Mandate for an artist…

The story of the art, its biography or “provenance” or evolution into form, is what brings meaning to the work.  Not that art has to have a stated meaning, but what is it showing up for anyway?  As actively creative persons (all of us are creative in our nature) artists have a special responsibility when our art is presented to the world or even hung on the walls of our homes.  People may notice it and wonder about it.

So, this mandala has hung in the same place on the wall at the foot of my spreading stairs for at least ten years.  I pass by it numerous times in the day.  I have not looked at it closely in a long, long time.  And, the other day, I had bed and breakfast guests, curious about what they saw in my studio and home, and one woman stood in front of this mandala asking:  is that made from real flowers?

She wanted to know the story.  And, I realized, so did I.

flowermandala flowermandaleframed

I don’t even remember when I actually made this, but it was at least over 20 years ago.  All flowers were gathered from around my house and pressed in telephone books.  The center, or bindu point, is small purple bicolor lupine which grow very close to the ground.  The stems, dividing the mandala into quadrants, are from the local endemic poppy.  30 years ago I learned to call this wildflower by the name of frying pan poppy, because its pale yellow petals are splayed out rather flat from its center, just they are in the mandala itself.  The inner circular ring is made from fringepod or lacepod seeds.  A splash of watercolor hues are in the base.

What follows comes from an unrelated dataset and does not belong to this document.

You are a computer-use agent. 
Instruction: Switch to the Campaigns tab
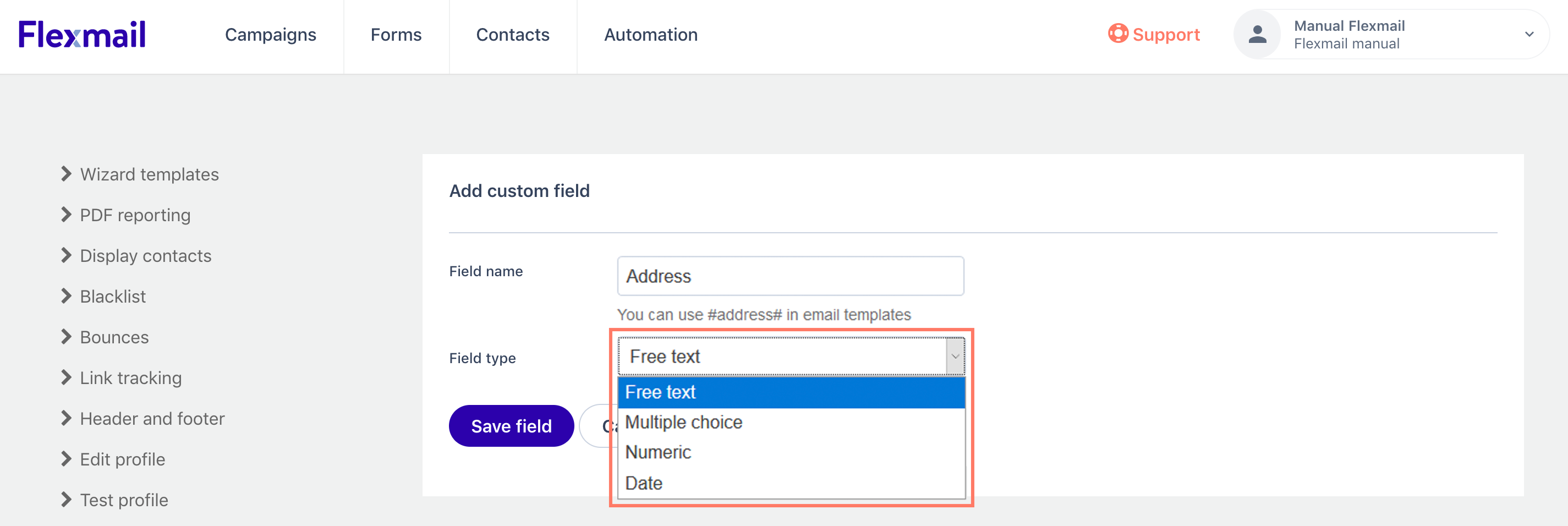click(x=270, y=35)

The story of the art is my love for these plants which show up year after year without planting or seeding by human hand.  And these flowers used to be all over this town, but are disappearing rapidly as people move here and make their new homes and yards in the foothills look like their old homes in the cities with green lawns and oleanders and plants they don’t call weeds, like the local plants are called now.

This mandala is the story of grief.  Grief that can only come with the knowing of beauty.  No way to avoid this if you are living a human life that sees wildflowers growing on their own, especially on the hill that plows into your kitchen window.

Mandate for the artist:  live the life….make the art….share the story….and let others know they can do it too.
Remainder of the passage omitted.